Ich bewundere ihren Optimismus und frage, ob sie denn auch Erfolg damit hätten. Etwa 10% hätten sie in Wohnungen vermitteln können, einige wenige würden sogar manchmal arbeiten. Die anderen 90% kommen halt im nächsten Winter wieder.

Dass es immerhin 10% schaffen, überrascht mich. Und ich erwische mich dabei, dass ich diese Menschen insgeheim abgeschrieben hatte. „Solange ein Mensch lebt, kann er sein Leben ändern. Dafür ist es nie zu spät“, sagt die Mitarbeiterin. „Und wir versuchen eben, dabei zu helfen, dass der Mensch am Leben bleibt.“

Was für eine Hoffnung! Geboren aus der Liebe zu allen Menschen. „Woher nehmen die Leute die Kraft, ihr Leben zu ändern“, frage ich. Das ist doch schwer. Und ich denke daran, wie schwierig es schon für mich selber ist, etwas in meinem Leben zu ändern. Wenn mir alles so festgefahren erscheint.

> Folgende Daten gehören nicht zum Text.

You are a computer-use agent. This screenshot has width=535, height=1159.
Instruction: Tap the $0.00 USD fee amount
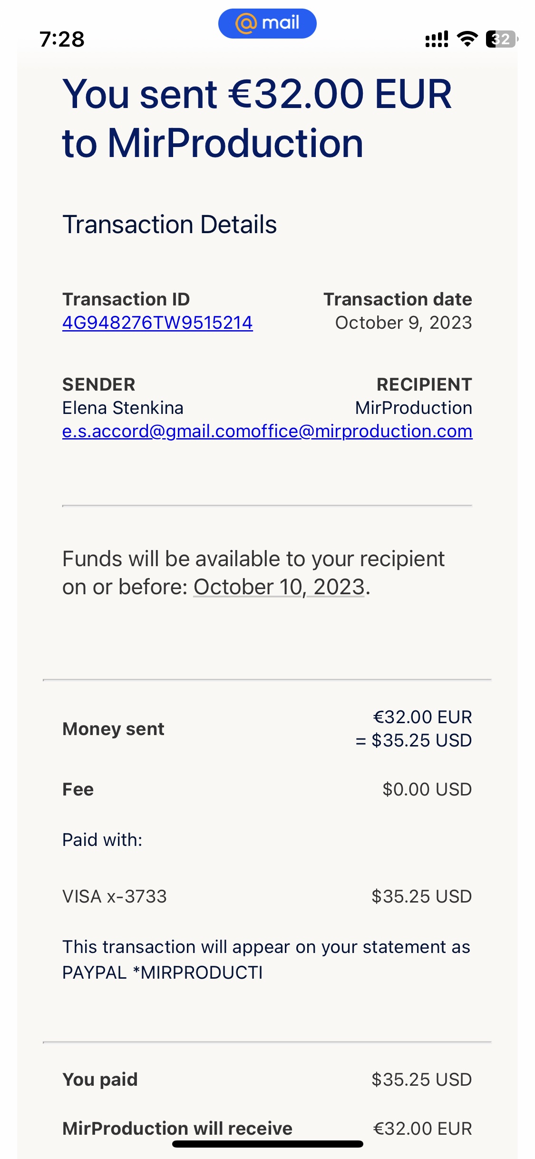tap(427, 789)
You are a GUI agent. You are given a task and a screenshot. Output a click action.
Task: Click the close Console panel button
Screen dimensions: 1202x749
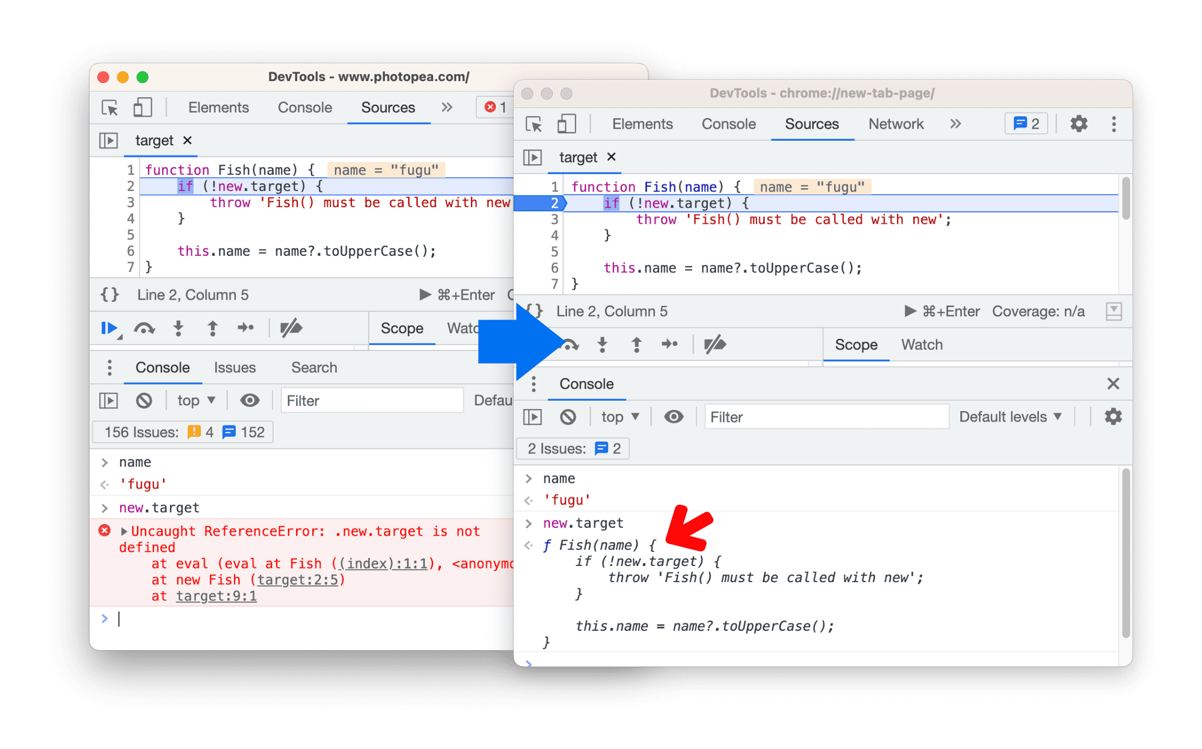(1113, 383)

Die junge Frau sagt: „Die Menschen müssen das Gefühl bekommen wertvoll zu sein, sich selbst eine Veränderung wert. Das geht uns doch genau so. Natürlich ist das schwieriger, wenn man so tief gesunken ist. Aber es geht. Sieht man ja. Seinen Wert bekommt ein Mensch von Gott.“ Und sie erzählt weiter, dass die Mitarbeiter morgens immer allen Obdachlosen ein Wort mit auf den Weg geben: „Du gehst nicht allein. Gott ist bei dir.“

Soweit der Bericht. Eine kranke Welt verlassen, heraus aus unseren Festgelegtheiten, den aufrechten Gang lernen, solch ein Wunder geschieht, mit Gottes Hilfe, immer wieder.

Und der Friede Gottes, der höher ist als alle Vernunft, behüte und bewahre eure Herzen und Sinne in Christus Jesus. Amen.